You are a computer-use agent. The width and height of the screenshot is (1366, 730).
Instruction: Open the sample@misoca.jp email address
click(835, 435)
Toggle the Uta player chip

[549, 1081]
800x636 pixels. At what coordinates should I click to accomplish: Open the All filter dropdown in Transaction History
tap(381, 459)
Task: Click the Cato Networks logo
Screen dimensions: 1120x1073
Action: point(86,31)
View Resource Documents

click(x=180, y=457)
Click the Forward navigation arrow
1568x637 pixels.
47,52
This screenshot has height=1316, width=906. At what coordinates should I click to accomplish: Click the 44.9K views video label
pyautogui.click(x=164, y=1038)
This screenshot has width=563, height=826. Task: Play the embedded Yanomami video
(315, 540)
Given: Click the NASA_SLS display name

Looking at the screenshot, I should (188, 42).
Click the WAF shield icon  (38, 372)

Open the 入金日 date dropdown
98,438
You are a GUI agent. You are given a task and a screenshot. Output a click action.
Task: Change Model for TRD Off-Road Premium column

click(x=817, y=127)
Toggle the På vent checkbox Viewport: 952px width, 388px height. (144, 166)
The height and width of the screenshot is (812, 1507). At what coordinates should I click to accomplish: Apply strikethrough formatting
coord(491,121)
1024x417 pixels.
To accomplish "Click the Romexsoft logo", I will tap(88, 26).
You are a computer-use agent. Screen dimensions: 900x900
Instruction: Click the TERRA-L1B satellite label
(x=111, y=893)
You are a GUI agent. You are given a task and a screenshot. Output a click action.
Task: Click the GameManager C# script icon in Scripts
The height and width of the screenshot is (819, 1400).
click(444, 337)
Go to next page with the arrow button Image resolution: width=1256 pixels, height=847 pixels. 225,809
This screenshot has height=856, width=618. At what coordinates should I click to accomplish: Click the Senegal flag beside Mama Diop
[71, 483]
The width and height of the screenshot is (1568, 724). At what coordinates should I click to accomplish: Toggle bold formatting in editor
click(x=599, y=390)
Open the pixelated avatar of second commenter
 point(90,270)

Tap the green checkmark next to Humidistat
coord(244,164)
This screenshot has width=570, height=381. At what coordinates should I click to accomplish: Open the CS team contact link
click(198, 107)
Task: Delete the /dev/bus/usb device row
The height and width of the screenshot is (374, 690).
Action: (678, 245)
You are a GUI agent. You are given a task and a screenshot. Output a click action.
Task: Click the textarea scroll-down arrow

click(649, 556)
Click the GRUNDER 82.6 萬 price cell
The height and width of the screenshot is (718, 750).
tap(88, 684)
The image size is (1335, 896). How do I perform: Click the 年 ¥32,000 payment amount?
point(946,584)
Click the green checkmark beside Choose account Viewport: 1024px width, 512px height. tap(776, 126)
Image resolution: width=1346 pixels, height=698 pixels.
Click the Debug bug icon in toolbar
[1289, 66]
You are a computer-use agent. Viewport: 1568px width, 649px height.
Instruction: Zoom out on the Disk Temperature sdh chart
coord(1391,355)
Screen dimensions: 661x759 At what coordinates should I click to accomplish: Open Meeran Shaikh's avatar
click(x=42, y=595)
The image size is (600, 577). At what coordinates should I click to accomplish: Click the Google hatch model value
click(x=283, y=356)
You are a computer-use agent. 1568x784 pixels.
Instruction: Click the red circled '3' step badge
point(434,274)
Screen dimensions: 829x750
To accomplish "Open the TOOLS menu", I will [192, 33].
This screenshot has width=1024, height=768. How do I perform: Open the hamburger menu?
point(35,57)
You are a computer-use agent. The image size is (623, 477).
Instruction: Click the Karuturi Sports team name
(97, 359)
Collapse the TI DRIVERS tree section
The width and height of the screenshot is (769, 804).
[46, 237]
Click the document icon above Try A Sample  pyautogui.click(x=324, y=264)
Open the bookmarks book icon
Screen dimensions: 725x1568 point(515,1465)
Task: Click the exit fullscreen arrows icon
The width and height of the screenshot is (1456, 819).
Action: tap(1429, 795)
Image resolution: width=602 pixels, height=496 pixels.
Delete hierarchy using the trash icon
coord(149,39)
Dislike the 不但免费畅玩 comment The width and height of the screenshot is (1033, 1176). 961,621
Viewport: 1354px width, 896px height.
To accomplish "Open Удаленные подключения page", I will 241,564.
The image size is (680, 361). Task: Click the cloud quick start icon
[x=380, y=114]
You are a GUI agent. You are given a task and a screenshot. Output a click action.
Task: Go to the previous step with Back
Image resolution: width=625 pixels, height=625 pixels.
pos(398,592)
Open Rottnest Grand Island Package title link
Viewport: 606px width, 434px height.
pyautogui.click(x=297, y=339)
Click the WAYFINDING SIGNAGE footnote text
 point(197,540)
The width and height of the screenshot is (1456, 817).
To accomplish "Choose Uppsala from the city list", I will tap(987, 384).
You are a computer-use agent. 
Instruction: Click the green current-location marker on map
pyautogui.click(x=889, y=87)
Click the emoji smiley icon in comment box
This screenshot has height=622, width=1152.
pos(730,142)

++++++

What you will do:
Output the entries exactly.

Your solution:
You are a computer-use agent. The width and height of the screenshot is (1366, 730).
Instruction: Open the sample@misoca.jp email address
click(835, 435)
Toggle the Uta player chip

[549, 1081]
800x636 pixels. At what coordinates should I click to accomplish: Open the All filter dropdown in Transaction History
tap(381, 459)
Task: Click the Cato Networks logo
Screen dimensions: 1120x1073
Action: point(86,31)
View Resource Documents

click(x=180, y=457)
Click the Forward navigation arrow
1568x637 pixels.
47,52
This screenshot has height=1316, width=906. At what coordinates should I click to accomplish: Click the 44.9K views video label
pyautogui.click(x=164, y=1038)
This screenshot has width=563, height=826. Task: Play the embedded Yanomami video
(315, 540)
Given: Click the NASA_SLS display name

Looking at the screenshot, I should (188, 42).
Click the WAF shield icon  (38, 372)

Open the 入金日 date dropdown
98,438
You are a GUI agent. You are given a task and a screenshot. Output a click action.
Task: Change Model for TRD Off-Road Premium column

click(x=817, y=127)
Toggle the På vent checkbox Viewport: 952px width, 388px height. (144, 166)
The height and width of the screenshot is (812, 1507). At what coordinates should I click to accomplish: Apply strikethrough formatting
coord(491,121)
1024x417 pixels.
To accomplish "Click the Romexsoft logo", I will tap(88, 26).
You are a computer-use agent. Screen dimensions: 900x900
Instruction: Click the TERRA-L1B satellite label
(x=111, y=893)
You are a GUI agent. You are given a task and a screenshot. Output a click action.
Task: Click the GameManager C# script icon in Scripts
The height and width of the screenshot is (819, 1400).
click(444, 337)
Go to next page with the arrow button Image resolution: width=1256 pixels, height=847 pixels. 225,809
This screenshot has height=856, width=618. At what coordinates should I click to accomplish: Click the Senegal flag beside Mama Diop
[71, 483]
The width and height of the screenshot is (1568, 724). At what coordinates should I click to accomplish: Toggle bold formatting in editor
click(x=599, y=390)
Open the pixelated avatar of second commenter
 point(90,270)

Tap the green checkmark next to Humidistat
coord(244,164)
This screenshot has width=570, height=381. At what coordinates should I click to accomplish: Open the CS team contact link
click(198, 107)
Task: Delete the /dev/bus/usb device row
The height and width of the screenshot is (374, 690).
Action: (678, 245)
You are a GUI agent. You are given a task and a screenshot. Output a click action.
Task: Click the textarea scroll-down arrow

click(649, 556)
Click the GRUNDER 82.6 萬 price cell
The height and width of the screenshot is (718, 750).
tap(88, 684)
The image size is (1335, 896). How do I perform: Click the 年 ¥32,000 payment amount?
point(946,584)
Click the green checkmark beside Choose account Viewport: 1024px width, 512px height. tap(776, 126)
Image resolution: width=1346 pixels, height=698 pixels.
Click the Debug bug icon in toolbar
[1289, 66]
You are a computer-use agent. Viewport: 1568px width, 649px height.
Instruction: Zoom out on the Disk Temperature sdh chart
coord(1391,355)
Screen dimensions: 661x759 At what coordinates should I click to accomplish: Open Meeran Shaikh's avatar
click(x=42, y=595)
The image size is (600, 577). At what coordinates should I click to accomplish: Click the Google hatch model value
click(x=283, y=356)
You are a computer-use agent. 1568x784 pixels.
Instruction: Click the red circled '3' step badge
point(434,274)
Screen dimensions: 829x750
To accomplish "Open the TOOLS menu", I will [192, 33].
This screenshot has width=1024, height=768. How do I perform: Open the hamburger menu?
point(35,57)
You are a computer-use agent. The image size is (623, 477).
Instruction: Click the Karuturi Sports team name
(97, 359)
Collapse the TI DRIVERS tree section
The width and height of the screenshot is (769, 804).
[46, 237]
Click the document icon above Try A Sample  pyautogui.click(x=324, y=264)
Open the bookmarks book icon
Screen dimensions: 725x1568 point(515,1465)
Task: Click the exit fullscreen arrows icon
The width and height of the screenshot is (1456, 819).
Action: tap(1429, 795)
Image resolution: width=602 pixels, height=496 pixels.
Delete hierarchy using the trash icon
coord(149,39)
Dislike the 不但免费畅玩 comment The width and height of the screenshot is (1033, 1176). 961,621
Viewport: 1354px width, 896px height.
To accomplish "Open Удаленные подключения page", I will 241,564.
The image size is (680, 361). Task: Click the cloud quick start icon
[x=380, y=114]
You are a GUI agent. You are given a task and a screenshot. Output a click action.
Task: Go to the previous step with Back
Image resolution: width=625 pixels, height=625 pixels.
pos(398,592)
Open Rottnest Grand Island Package title link
Viewport: 606px width, 434px height.
pyautogui.click(x=297, y=339)
Click the WAYFINDING SIGNAGE footnote text
 point(197,540)
The width and height of the screenshot is (1456, 817).
To accomplish "Choose Uppsala from the city list", I will tap(987, 384).
You are a computer-use agent. 
Instruction: Click the green current-location marker on map
pyautogui.click(x=889, y=87)
Click the emoji smiley icon in comment box
This screenshot has height=622, width=1152.
pos(730,142)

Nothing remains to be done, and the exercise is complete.